▸ SUPPLIED MATERIAL:
* Start *

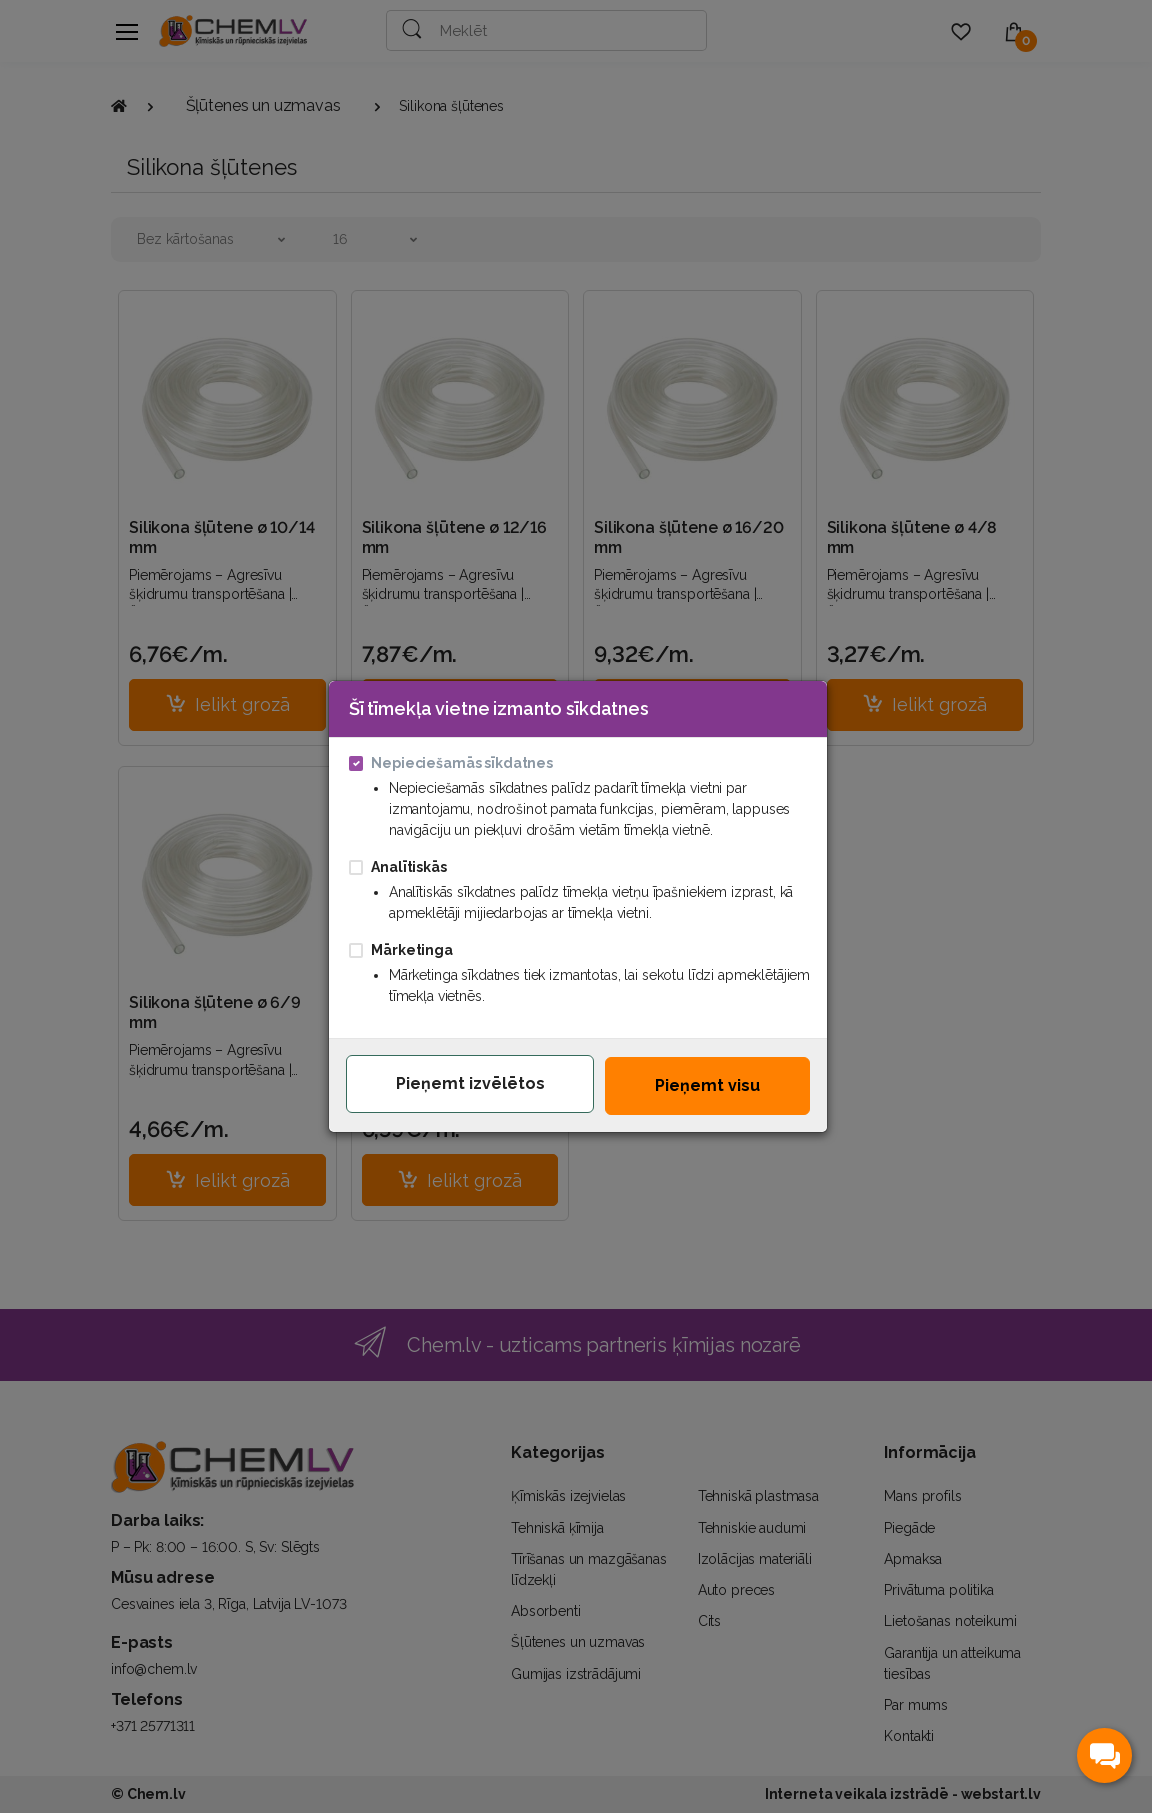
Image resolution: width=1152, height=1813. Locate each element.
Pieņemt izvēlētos (470, 1082)
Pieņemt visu (707, 1084)
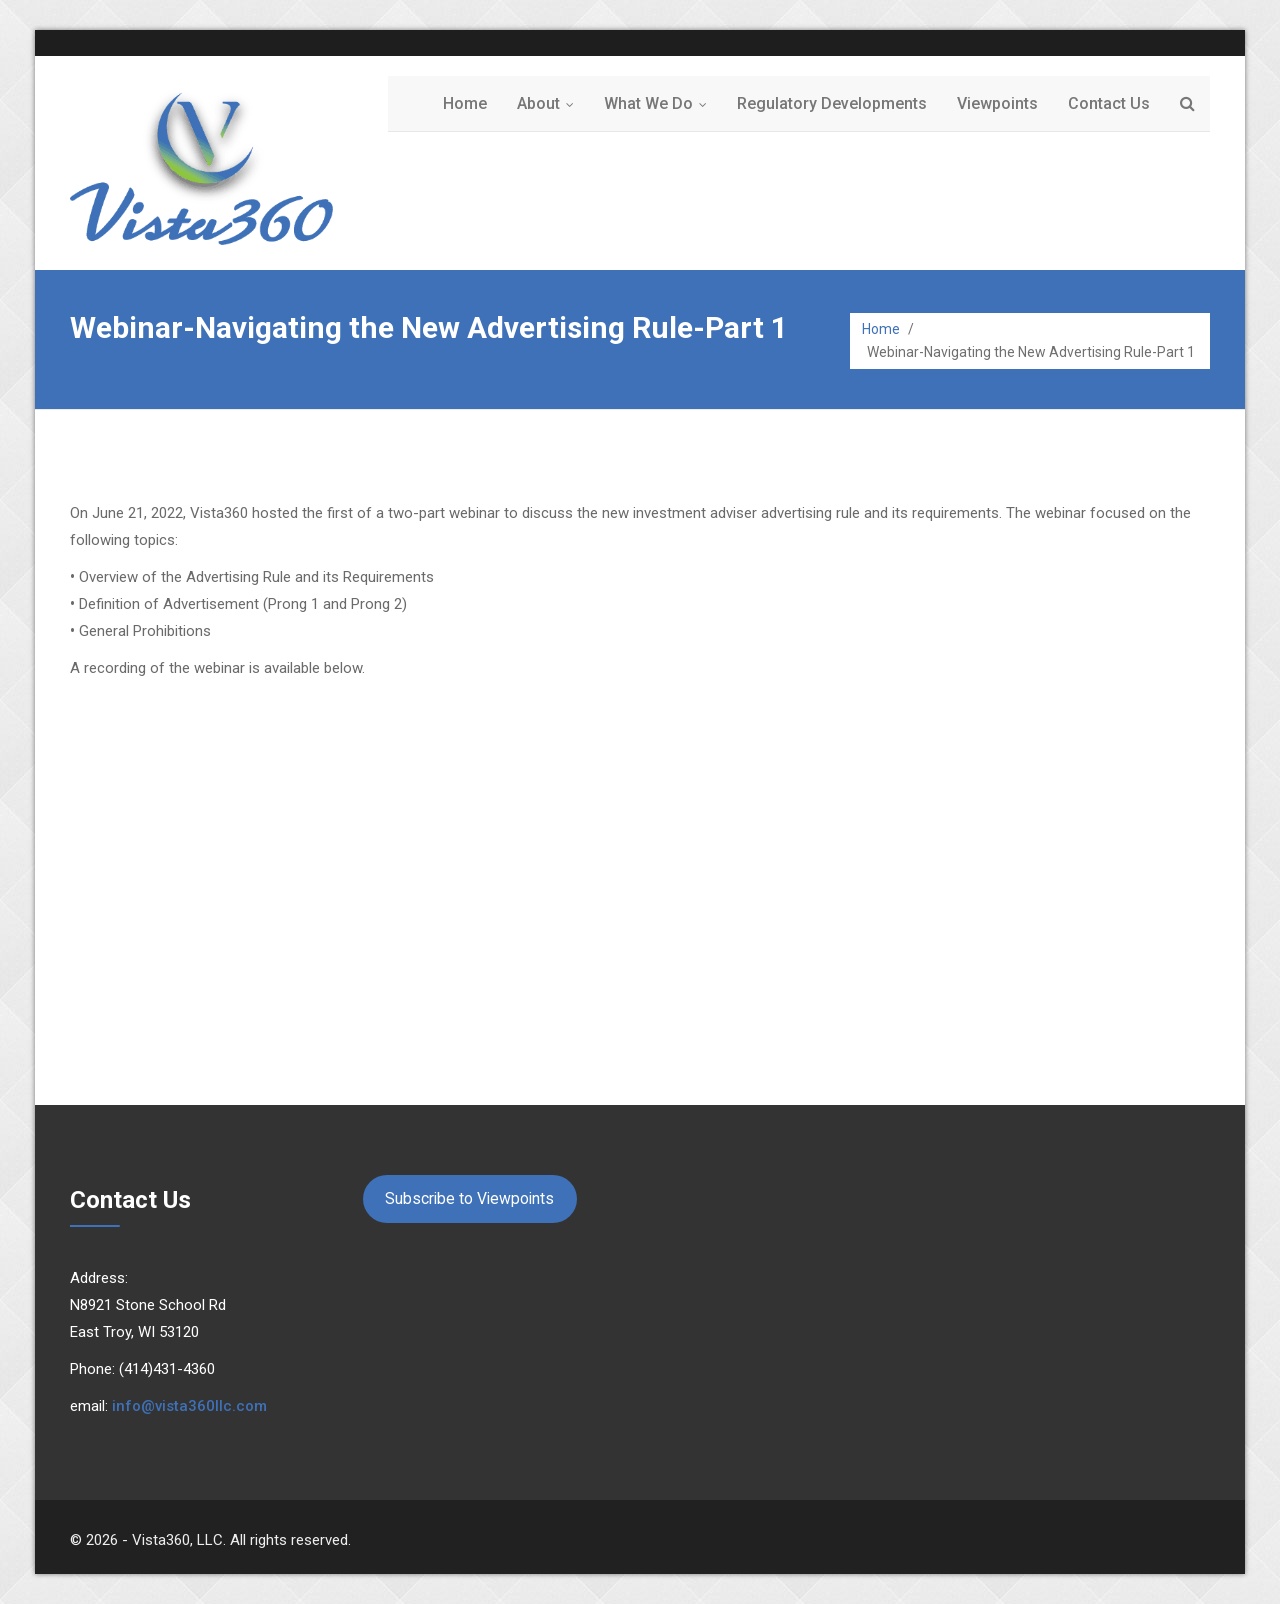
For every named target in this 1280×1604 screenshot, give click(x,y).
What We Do (660, 103)
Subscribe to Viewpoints (469, 1198)
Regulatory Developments (832, 103)
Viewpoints (997, 103)
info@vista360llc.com (189, 1406)
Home (465, 103)
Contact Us (1109, 103)
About (550, 103)
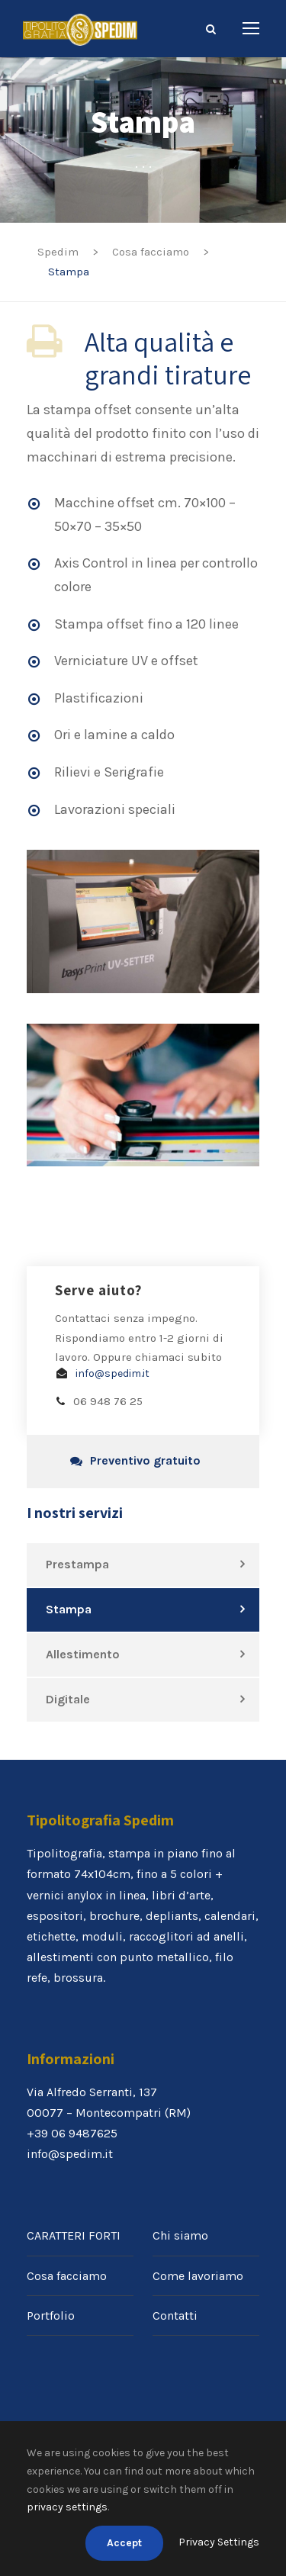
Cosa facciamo (67, 2276)
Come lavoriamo (198, 2276)
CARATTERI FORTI (74, 2235)
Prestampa (77, 1564)
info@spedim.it (112, 1373)
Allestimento (83, 1654)
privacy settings (67, 2506)
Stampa (69, 1609)
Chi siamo (180, 2235)
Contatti (175, 2315)
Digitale (68, 1699)
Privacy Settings (218, 2542)
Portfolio (51, 2315)
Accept (124, 2542)
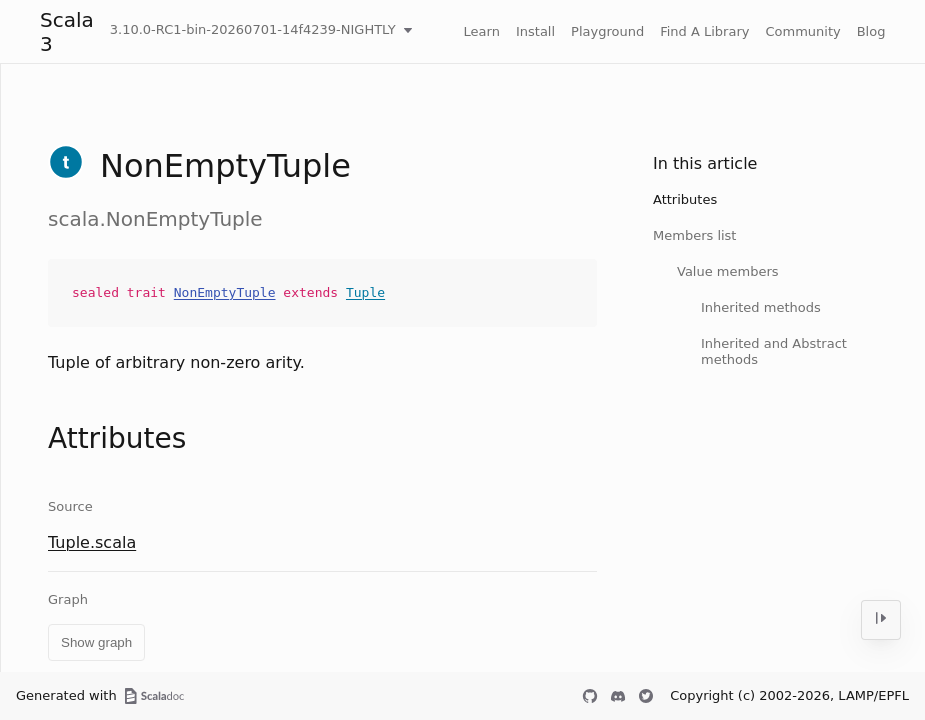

* End *

Copy word for word everything from the line containing "For every named" down to the last of the entries above, leaving out the pictures.

▸ REPLY:
For every named target in this 1280×1604 screenshot, give click(x,y).
What We Do (660, 103)
Subscribe to Viewpoints (469, 1198)
Regulatory Developments (832, 103)
Viewpoints (997, 103)
info@vista360llc.com (189, 1406)
Home (465, 103)
Contact Us (1109, 103)
About (550, 103)
Cosa facciamo (67, 2276)
Come lavoriamo (198, 2276)
CARATTERI FORTI (74, 2235)
Prestampa (77, 1564)
info@spedim.it (112, 1373)
Allestimento (83, 1654)
privacy settings (67, 2506)
Stampa (69, 1609)
Chi siamo (180, 2235)
Contatti (175, 2315)
Digitale (68, 1699)
Privacy Settings (218, 2542)
Portfolio (51, 2315)
Accept (124, 2542)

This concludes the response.